Collected data:

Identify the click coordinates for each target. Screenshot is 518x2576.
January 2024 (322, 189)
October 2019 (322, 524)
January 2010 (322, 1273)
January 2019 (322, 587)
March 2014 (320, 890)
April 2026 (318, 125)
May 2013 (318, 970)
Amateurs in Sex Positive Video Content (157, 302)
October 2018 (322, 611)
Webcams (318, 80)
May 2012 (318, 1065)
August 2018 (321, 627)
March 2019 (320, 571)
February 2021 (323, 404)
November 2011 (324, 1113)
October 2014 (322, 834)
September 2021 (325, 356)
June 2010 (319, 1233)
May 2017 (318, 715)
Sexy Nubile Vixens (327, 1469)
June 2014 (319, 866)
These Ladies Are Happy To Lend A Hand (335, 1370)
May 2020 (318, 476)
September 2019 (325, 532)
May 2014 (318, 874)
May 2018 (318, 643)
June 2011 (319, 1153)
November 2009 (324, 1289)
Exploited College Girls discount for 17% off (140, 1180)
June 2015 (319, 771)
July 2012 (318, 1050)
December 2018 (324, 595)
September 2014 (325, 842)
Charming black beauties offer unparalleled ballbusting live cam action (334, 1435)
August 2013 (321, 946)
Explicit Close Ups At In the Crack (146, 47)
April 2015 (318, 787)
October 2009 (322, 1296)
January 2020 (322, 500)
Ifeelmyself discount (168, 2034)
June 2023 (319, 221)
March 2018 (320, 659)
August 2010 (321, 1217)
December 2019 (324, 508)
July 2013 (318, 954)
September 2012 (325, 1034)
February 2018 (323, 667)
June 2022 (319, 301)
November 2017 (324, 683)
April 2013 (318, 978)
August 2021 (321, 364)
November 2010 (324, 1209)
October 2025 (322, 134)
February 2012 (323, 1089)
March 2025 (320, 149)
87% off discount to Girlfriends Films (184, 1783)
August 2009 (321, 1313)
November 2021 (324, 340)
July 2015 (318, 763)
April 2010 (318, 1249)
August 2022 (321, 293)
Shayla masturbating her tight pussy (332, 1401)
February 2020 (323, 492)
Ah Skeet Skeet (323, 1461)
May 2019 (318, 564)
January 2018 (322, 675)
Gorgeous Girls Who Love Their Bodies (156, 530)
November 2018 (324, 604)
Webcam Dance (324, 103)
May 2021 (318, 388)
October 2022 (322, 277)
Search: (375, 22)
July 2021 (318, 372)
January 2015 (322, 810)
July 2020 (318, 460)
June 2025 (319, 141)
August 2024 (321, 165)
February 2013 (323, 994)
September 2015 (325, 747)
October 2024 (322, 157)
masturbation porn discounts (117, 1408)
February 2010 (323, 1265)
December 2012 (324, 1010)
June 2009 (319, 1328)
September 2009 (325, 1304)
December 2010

TRY IT: Nothing but the lines from the one with "May 2020 (318, 476)" through the final line of the data above should be output, exactly as written.

ANSWER TO THE EXERCISE:
May 2020 (318, 476)
September 2019 (325, 532)
May 2014 (318, 874)
May 2018 (318, 643)
June 2011 (319, 1153)
November 2009 (324, 1289)
Exploited College Girls discount for 17% off (140, 1180)
June 2015 (319, 771)
July 2012 (318, 1050)
December 2018 (324, 595)
September 2014 (325, 842)
Charming black beauties offer unparalleled ballbusting live cam action (334, 1435)
August 2013 (321, 946)
Explicit Close Ups At In the Crack (146, 47)
April 2015 (318, 787)
October 2009 (322, 1296)
January 2020 (322, 500)
Ifeelmyself discount (168, 2034)
June 2023 (319, 221)
March 2018 (320, 659)
August 2010 (321, 1217)
December 2019 (324, 508)
July 2013 (318, 954)
September 2012 (325, 1034)
February 2018 (323, 667)
June 2022 (319, 301)
November 2017 (324, 683)
April 2013 (318, 978)
August 2021 (321, 364)
November 2010 (324, 1209)
October 2025 (322, 134)
February 2012 (323, 1089)
March 2025 (320, 149)
87% off discount to Girlfriends Films (184, 1783)
August 2009 (321, 1313)
November 2021 (324, 340)
July 2015 (318, 763)
April 2010 (318, 1249)
August 2022 (321, 293)
Shayla masturbating her tight pussy (332, 1401)
February 2020 (323, 492)
Ah Skeet Skeet (323, 1461)
May 2019 (318, 564)
January 2018 (322, 675)
Gorgeous Girls Who Love Their Bodies (156, 530)
November 2018 (324, 604)
Webcam Dance (324, 103)
May 2021 (318, 388)
October 2022 (322, 277)
Search: (375, 22)
July 2021 (318, 372)
January 2015 (322, 810)
July 2020 (318, 460)
June 2025 (319, 141)
August 2024 (321, 165)
February 2013 (323, 994)
September 2015 (325, 747)
October 2024 (322, 157)
masturbation porn discounts (117, 1408)
February 2010 (323, 1265)
December 2012 (324, 1010)
June 2009 (319, 1328)
September 2009 (325, 1304)
December 2010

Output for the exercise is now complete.